**Your goal:**
Extract each line of the records below that contains the string "size".

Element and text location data
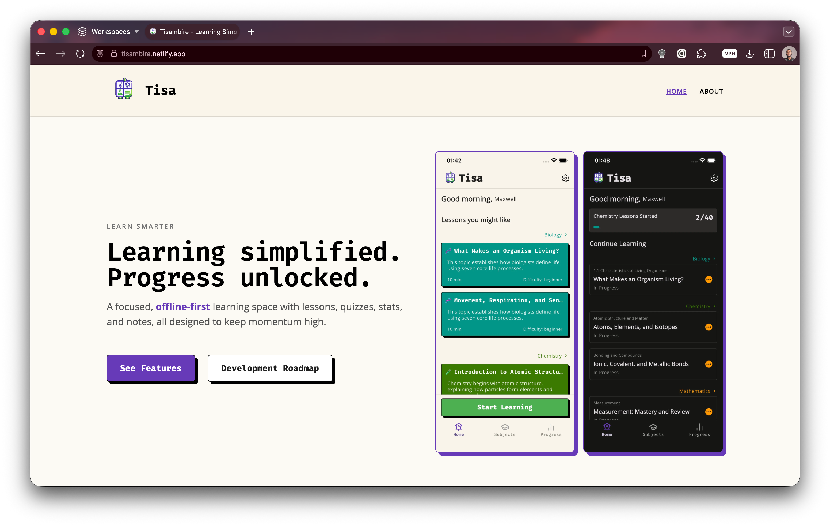Go to the ABOUT page

(711, 91)
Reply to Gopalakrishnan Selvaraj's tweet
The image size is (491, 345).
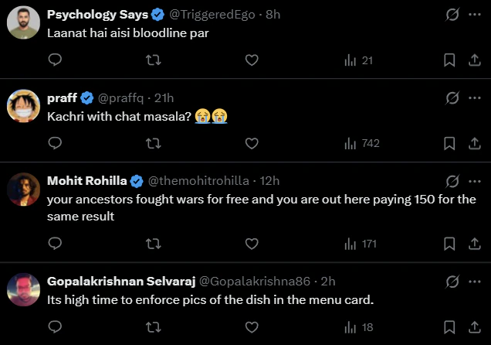point(55,327)
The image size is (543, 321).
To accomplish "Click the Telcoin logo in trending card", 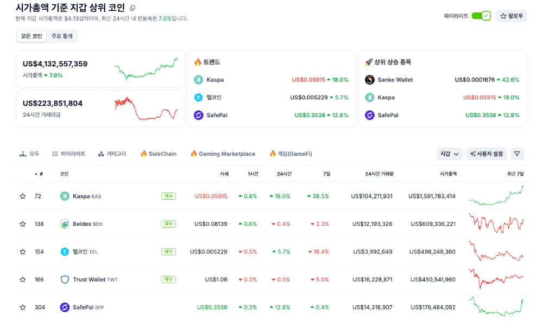I will click(x=199, y=98).
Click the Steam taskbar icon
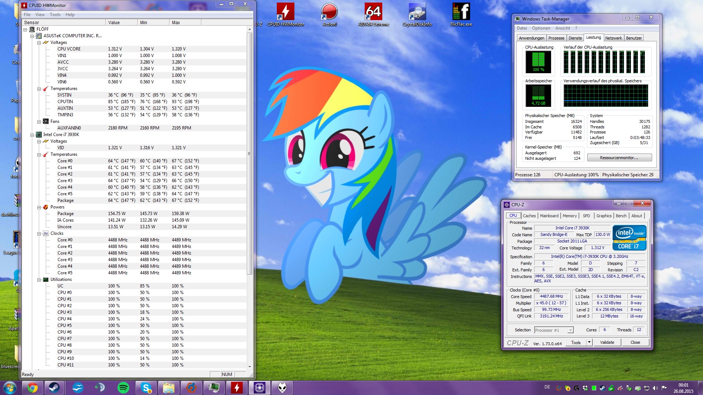The width and height of the screenshot is (703, 395). (x=55, y=387)
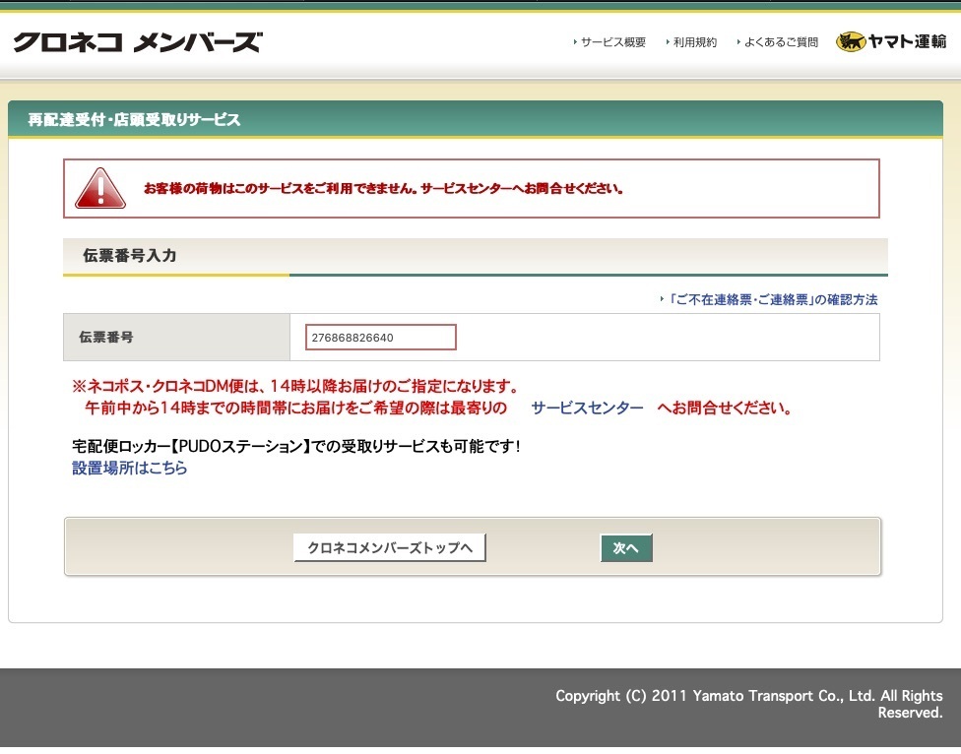961x754 pixels.
Task: Click the クロネコメンバーズ logo
Action: click(x=138, y=42)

**Expected output:**
The image size is (491, 345).
The image size is (543, 321).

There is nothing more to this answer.